Ok, so I actually wanted - and still do - to spend my time with Maya.  I have chosen to put my other interests aside to make room for Maya in my life.  I strongly disagree with the parenting advice that states that we ought to try to make the baby fit into our life, since the baby is the newcomer.  Um, that's like saying to newlyweds that they need to get their spouse to fit into their bachelor/ette life. No, when you get married, your life changes.  It's supposed to.  And when you become a parent, your life changes, and it's supposed to.  If your career is more important than family life, then don't have kids.  It's that simple.  Nowadays, this is a valid choice.  If you're not going to give parenting your all, then don't do it half-ass.  Your child deserves better.

Now, I'm not saying that I am the perfect mother, because that's insane. It's impossible to do everything right all the time.  However, I am saying that my priority at this point in my life is my daughter and not myself.  To that end, I am doing everything in my power, to the best of my abilities, to give her the best start in life.  That's not to say that other parents don't have the same mindset while going about it completely differently.  Again, everyone's circumstances are different.  But for me, staying home full time is how I'm trying to provide the best start in life for my daughter.

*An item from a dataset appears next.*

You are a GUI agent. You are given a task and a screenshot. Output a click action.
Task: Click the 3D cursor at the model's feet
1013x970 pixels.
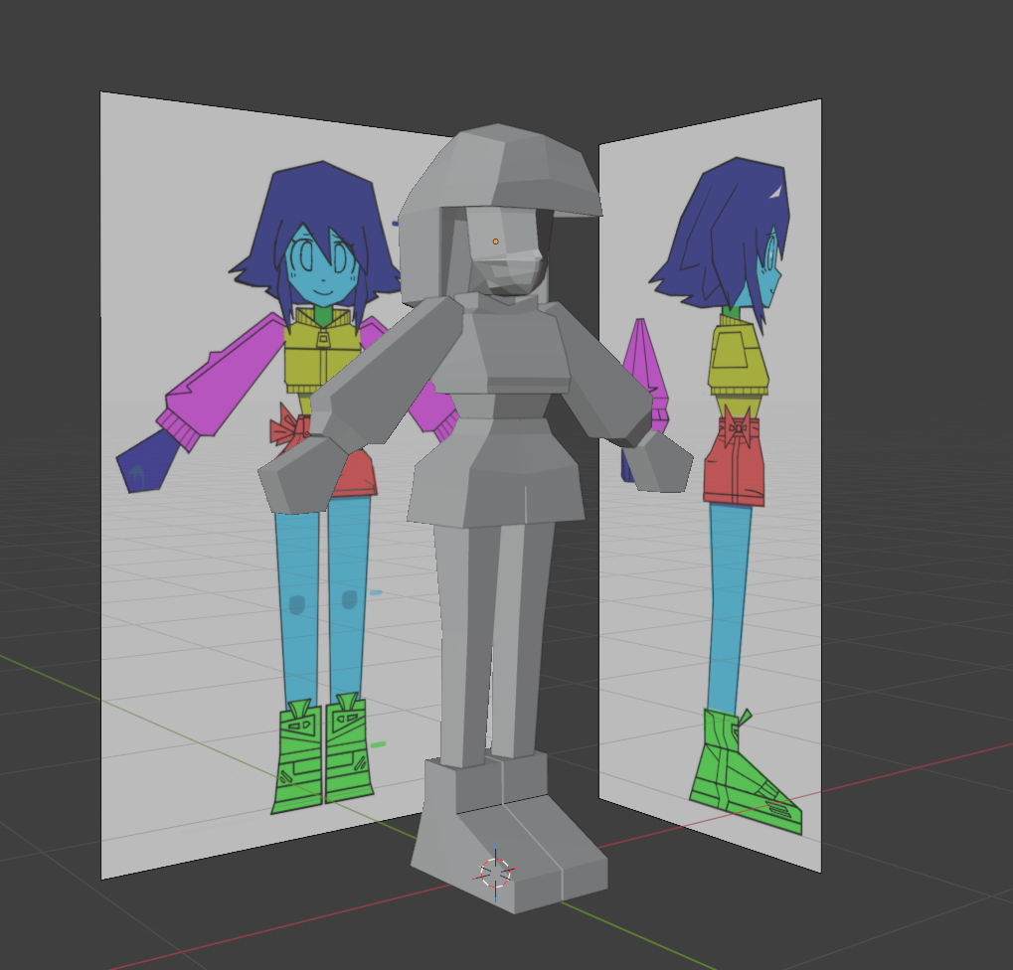tap(495, 872)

For one thing, attachment is the foundation of all of her future relationships.  During her critical infant and toddler years, she needs to develop a secure attachment to her primary caretakers (her dad and me), so that she can learn to trust, and so that she can learn what a healthy relationship is all about.  She cannot have a strong attachment to someone who doesn't spend significant time with her.
Also, we are raising Maya in a multilingual household.  Especially with Polish, it would be very difficult for her to have sufficient exposure to the language if she didn't hear it from me all day long.

Finally, there are various values that Alex and I hope to pass on to her that we know are not shared by the mainstream.  It would be very difficult to find child care providers who were equally passionate about the environment, for a start.  I know of none that would be willing to cloth diaper or practice elimination communication with her.

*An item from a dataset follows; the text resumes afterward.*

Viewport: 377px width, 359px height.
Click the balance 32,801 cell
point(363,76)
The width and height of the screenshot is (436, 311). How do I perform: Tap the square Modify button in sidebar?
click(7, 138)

And so, with Maya's best interest in mind, Alex and I decided for me to stay home full time while we moved across the state line and downsized our townhome to a one bedroom with den apartment.  This way, Alex's commute time is drastically cut, and he is able to spend significant time with Maya every day after work.  He also changed positions so that he wouldn't be required to travel regularly the way he used to.  This choice came at a price.  We are not near our families.  It's a big hassle to go see them, and they rarely if ever come to see us.  Still, with all due respect, it was more important for Maya to have her parents available than to see her extended family on a regular basis.  I wish she'd have been able to get the benefit of both, but our circumstances did not allow that.

After over a year of staying home full time with Maya, the fog of postpartum anxiety finally having lifted, I'm starting to see our arrangement in a more balanced way.  In other words, there are pros and cons.  Just the same, it doesn't change my mind about us having made the best decision for our family.  It does, however, prompt me to consider ways to address the cons so that they don't interfere with the overall pros.  But that's for another time.